←back to thread

Ask HN: How did the internet discover my subdomain?

287 points govideo | 1 comments | 06 Mar 25 22:34 UTC | HN request time: 0.266s | source

I have a domain that is not live. As expected, loading the domain returns: Error 1016.

However...I have a subdomain with a not obvious name, like: userfileupload.sampledomain.com

This subdomain IS LIVE but has NOT been publicized/posted anywhere. It's a custom URL for authenticated users to upload media with presigned url to my Cloudflare r2 bucket.

I am using CloudFlare for my DNS.

How did the internet find my subdomain? Some sample user agents are: "Expanse, a Palo Alto Networks company, searches across the global IPv4 space multiple times per day to identify customers' presences on the Internet. If you would like to be excluded from our scans, please send IP addresses/domains to: scaninfo@paloaltonetworks.com", "Mozilla/5.0 (Macintosh; U; Intel Mac OS X 10_7; en-us) AppleWebKit/534.20.8 (KHTML, like Gecko) Version/5.1 Safari/534.20.8", "Mozilla/5.0 (Linux; Android 9; Redmi Note 5 Pro) AppleWebKit/537.36 (KHTML, like Gecko) Chrome/76.0.3809.89 Mobile Safari/537.36",

The bots are GET requests which are failing, as designed, but I'm wondering how the bots even knew the subdomain existed?!

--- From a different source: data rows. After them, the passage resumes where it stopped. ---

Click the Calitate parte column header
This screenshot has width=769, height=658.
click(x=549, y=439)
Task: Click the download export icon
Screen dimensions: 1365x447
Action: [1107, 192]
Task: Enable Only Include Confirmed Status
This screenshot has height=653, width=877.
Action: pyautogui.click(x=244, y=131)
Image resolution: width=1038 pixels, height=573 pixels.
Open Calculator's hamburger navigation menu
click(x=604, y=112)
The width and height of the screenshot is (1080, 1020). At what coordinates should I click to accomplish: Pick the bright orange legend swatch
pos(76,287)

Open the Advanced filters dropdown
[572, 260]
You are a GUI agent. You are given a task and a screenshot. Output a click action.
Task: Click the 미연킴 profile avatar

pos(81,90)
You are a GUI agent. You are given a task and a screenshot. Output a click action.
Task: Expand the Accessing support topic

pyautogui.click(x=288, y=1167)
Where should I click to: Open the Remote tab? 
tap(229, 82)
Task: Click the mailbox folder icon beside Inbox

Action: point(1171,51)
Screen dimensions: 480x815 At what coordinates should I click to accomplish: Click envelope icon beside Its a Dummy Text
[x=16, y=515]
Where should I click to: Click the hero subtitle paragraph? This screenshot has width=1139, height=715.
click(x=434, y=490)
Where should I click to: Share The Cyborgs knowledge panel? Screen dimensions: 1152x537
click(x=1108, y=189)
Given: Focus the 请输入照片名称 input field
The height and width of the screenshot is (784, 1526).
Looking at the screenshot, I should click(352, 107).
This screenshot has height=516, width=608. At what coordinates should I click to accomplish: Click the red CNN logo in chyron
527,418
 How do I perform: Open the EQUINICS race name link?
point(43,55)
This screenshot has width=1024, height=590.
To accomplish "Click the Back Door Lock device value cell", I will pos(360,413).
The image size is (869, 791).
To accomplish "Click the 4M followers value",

1. ralferoo ◴[07 Mar 25 11:32 UTC] No.43289332[source]
If you're using HTTPS, then you're probably using letsencrypt and so your subdomain will appear on the CT logs that are publicly accessible.

One thing you could do is use a wildcard certificate, and then use a non-obvious subdomain from that. I actually have something similar - in my set up, all my web-traffic goes to haproxy frontends which forward traffic to the appropriate backend, and I was sick of setting up multiple new certificates for each new subdomain, so I just replaced them all with a single wildcard cert instead. This means that I'm not advertising each new subdomain on the CT list, and even though they all look nominally the same when visiting - same holding page on index and same /api handling, just one of the subdomains decodes an additional URL path that provides access to status monitoring.

Separately, that Palo Alto Networks company is a real pain. They connect to absolutely everything in their attempts to spam the internet. Frankly, I'm sick of even my mail servers being bombarded with HTTP requests on port 25 and the resultant log spam.